### [Problem requirements]
Answer these questions from the Niagara Falls daredevils text:
1. What animal did Maude Willard take into the barrel with her?
2. How old was Annie Edison Taylor when she went over the Falls in October 1901?
3. What injuries did Bobby Leach suffer from his July 25th 1911 trip over the Horseshoe Falls?

On September 7th 1901, Graham arranged a double performance with friend Maude Willard of Canton, Ohio. Willard would ride the barrel through the rapids to the Whirlpool and then both she and Graham would swim the rest of the way to Lewiston.

Ms. Willard entered the barrel with her pet dog for the journey through the rapids. As the barrel reached the Whirlpool it became stranded for six hours. When recovered, Maude was dead. Her pet dog jumped out of the barrel uninjured. The dog survived the ordeal by putting its nose to the only air hole the barrel had allowing the dog to breathe which resulted in Maude suffocating to death.

(As a side note, in 1886, Carlisle Graham offered $10 to anyone willing to retrieve his barrel from the Whirlpool following his daredevil stunt ride. James Scott accepted the offer. Scott made a practice jump into the water at the Whirlpool. Scott failed to resurface.)

Annie Edison ‘Maude’ Taylor -  Schoolteacher – looking to make some money (teacher salaries were really low back then) had a unique idea to go over the brink of Horseshoe Falls in a barrel.

And so, in October 1901, the 63-year-old school teacher did just that and was the first person to go over the Falls in a barrel (canoes don’t count).

After exiting the barrel, she said, “No one should ever try that again.”

She didn’t and she didn’t make any money neither. While she made some meager dollars posing for photographs and selling pieces of her barrel, her manager took her for everything she owned and left her ‘high and dry’.

Bobby Leach On July 25, 1911, became the second person to go over Niagara Falls in a barrel. As he went over he was heard singing, “Anything you can do, I can do better….”

Bobby Leach was a circus stuntman in England. He announced his intention of becoming the first person to complete the “triple challenge” of Niagara: (a triple-dog dare)

1.) making a barrel trip through the rapids to the whirlpool,

2.) parachuting from the Upper Suspension Bridge into the  river upstream of the rapids. (Did they invent parachutes before airplanes?)

3) going over the Great Falls in a barrel.

On July 1st 1908, Leach jumped off the Upper Steel Arch Bridge using a parachute - 1 down.

In 1910, Leach returned to Niagara Falls to ride the barrel through the Great Gorge Rapids to the Whirlpool. Leach had attached an anchor to his barrel (?) but it got stuck in the rocks (duh!) and was cut. Leach’s barrel bounced from rock to rock through the rapids before becoming stuck in an eddy in the WhirlpoolWilliam “Red” Hill Sr. (more about him later) risked his life swimming to Leach’s barrel and dragging it into shore. Leach was removed from the barrel unconscious.

Liking the limelight, ‘Red’ Hill climbed into the barrel and rode it through the lower rapids to Queenston.

During that summer, Leach made the successful trip through the Whirlpool Rapids. - 2 down – 1 to go.

Riding inside an eight foot steel drum, on July 25th 1911, Bobby Leach took eighteen minutes to reach the brink of the Horseshoe Falls before going over. The barrel became stuck in the river at the base of the falls before Fred Bender tied a rope around his waist and swam to the barrel and tied a rope to it. Leach was removed from the drum and rushed to the hospital suffering from two broken knee caps and a broken jaw.

He spent six months in the hospital recovering and then went on a publicity for his mighty deed.

In New Zealand (of all places?) he slipped on an orange peel.

Go figure – he died.

### [Data provided]
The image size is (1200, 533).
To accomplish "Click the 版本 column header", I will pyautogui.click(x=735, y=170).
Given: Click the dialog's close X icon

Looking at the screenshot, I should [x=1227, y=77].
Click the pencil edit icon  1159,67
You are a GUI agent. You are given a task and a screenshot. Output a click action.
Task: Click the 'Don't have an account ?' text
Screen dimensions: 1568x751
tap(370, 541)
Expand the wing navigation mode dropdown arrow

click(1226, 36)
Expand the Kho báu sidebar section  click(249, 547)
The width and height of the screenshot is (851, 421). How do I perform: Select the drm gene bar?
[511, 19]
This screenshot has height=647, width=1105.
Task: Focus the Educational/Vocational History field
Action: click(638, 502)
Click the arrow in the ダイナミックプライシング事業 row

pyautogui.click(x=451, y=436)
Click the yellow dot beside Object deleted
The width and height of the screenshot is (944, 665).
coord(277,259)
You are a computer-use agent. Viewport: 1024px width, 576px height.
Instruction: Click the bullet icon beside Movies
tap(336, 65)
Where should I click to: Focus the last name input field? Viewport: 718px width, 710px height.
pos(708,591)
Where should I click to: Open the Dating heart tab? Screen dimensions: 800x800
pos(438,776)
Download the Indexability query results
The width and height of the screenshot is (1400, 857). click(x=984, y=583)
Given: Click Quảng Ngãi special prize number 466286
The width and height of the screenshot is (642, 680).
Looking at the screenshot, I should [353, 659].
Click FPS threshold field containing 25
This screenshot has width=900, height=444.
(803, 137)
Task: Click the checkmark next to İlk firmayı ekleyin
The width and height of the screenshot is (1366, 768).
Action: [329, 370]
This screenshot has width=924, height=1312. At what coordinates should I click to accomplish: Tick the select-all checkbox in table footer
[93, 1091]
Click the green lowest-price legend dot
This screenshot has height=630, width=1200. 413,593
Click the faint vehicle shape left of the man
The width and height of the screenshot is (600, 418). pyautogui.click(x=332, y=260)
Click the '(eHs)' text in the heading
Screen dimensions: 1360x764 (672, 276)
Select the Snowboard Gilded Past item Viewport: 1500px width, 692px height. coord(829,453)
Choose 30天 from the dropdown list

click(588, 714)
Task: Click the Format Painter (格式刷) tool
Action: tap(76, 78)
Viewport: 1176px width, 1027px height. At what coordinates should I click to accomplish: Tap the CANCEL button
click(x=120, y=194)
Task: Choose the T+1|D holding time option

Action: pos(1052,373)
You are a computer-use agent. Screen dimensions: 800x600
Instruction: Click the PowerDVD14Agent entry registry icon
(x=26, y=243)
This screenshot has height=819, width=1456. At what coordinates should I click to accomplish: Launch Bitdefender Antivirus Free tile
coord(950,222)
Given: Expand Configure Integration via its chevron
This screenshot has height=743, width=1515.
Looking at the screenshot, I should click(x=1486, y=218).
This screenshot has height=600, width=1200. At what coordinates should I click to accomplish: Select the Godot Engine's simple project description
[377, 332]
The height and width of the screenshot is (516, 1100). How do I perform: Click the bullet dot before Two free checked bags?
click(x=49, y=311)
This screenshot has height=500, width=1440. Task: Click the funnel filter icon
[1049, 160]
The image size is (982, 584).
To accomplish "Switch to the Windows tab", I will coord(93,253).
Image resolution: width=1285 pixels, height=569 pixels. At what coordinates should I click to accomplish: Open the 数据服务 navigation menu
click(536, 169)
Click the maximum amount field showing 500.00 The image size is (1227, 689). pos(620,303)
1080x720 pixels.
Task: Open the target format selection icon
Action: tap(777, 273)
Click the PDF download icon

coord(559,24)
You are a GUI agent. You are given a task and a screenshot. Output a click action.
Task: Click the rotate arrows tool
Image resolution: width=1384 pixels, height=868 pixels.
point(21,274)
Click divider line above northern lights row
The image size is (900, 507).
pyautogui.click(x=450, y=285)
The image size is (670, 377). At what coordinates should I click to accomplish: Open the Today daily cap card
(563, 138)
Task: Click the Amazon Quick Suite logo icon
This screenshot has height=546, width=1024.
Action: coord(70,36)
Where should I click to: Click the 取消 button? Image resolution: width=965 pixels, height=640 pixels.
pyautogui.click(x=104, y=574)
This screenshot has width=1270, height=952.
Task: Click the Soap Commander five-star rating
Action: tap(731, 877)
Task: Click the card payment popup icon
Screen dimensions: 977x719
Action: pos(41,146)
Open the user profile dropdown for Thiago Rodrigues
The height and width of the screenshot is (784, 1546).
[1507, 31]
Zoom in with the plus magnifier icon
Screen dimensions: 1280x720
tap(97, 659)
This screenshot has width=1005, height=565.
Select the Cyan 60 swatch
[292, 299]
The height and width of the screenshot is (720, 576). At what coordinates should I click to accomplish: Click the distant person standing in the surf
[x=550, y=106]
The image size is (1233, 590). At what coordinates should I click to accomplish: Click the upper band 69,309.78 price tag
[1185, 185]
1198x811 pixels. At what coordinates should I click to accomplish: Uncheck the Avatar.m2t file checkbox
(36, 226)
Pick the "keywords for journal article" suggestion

### [Solution for this exercise]
1. Her pet dog.
2. 63 years old.
3. Two broken knee caps and a broken jaw.